Nonviolent action, as a more general concept, has been defined in this way: “Nonviolence is not passive nonresistance; nor is coercion always violent. Nonlethal coercion (as in a boycott or peaceful march) that respects the integrity and personhood of the ‘opponent’ is not immoral or violent. By ‘nonviolent action,’ I mean an activist confrontation with evil that respects the personhood even of the ‘enemy’ and therefore seeks both to end the oppression and to reconcile the oppressor through nonviolent methods” (Sider 2015, xv).
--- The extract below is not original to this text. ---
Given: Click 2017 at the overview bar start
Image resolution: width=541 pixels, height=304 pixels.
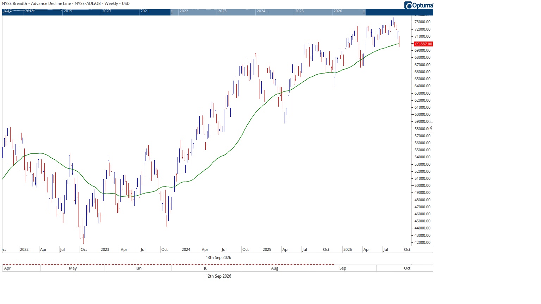Looking at the screenshot, I should coord(7,11).
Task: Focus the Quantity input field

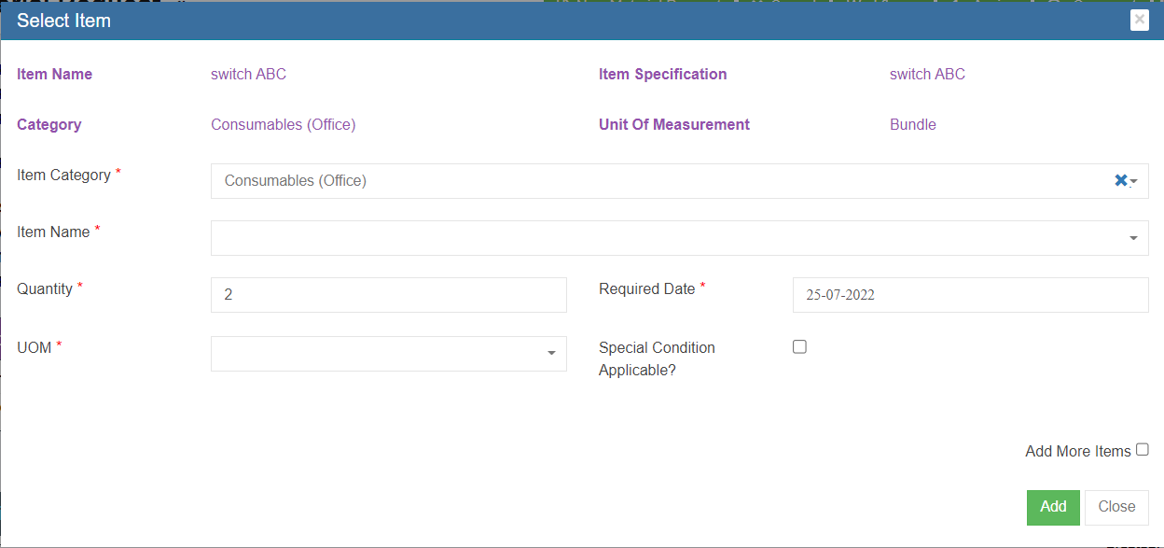Action: pyautogui.click(x=389, y=295)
If we apply this to how we talk to one another, we can understand rhetorical nonviolence as verbal behavior that reflects, in both content and tone, a respect for one’s opponent as a person with inherent dignity, a fundamental value that all human beings possess. We can be right, resist what is false, fight for truth, goodness, justice, and beauty as we engage in debate and dialogue with others. But we can interact with others without verbally abusing or assaulting them. We can even interact in ways that reflect humility and love rather than vicious anger.
Sometimes, rhetorical nonviolence may simply mean we are silent. We choose not to respond at all. If someone is consistently antagonistic, fails to respect our boundaries, or engages us in verbally abusive ways, rhetorical nonviolence does not counsel us to passively receive such behavior. There are times when it may be wise to simply block someone on social media or suspend, and even end, relationships in real life.
There are other benefits produced by adopting a rhetorically nonviolent approach to discourse online and in real life. In my experience, it opens the door for better conversations, softens my opponent’s heart as well as my own, and refocuses the conversation on the substance of our discussion.
By adopting the practice of rhetorical nonviolence, we have nothing to lose and everything to gain. If we truly desire and seek truth, goodness, beauty, and unity, then this approach is the one we must take.
Thanks to Brandon Rickabaugh for making me aware of this idea.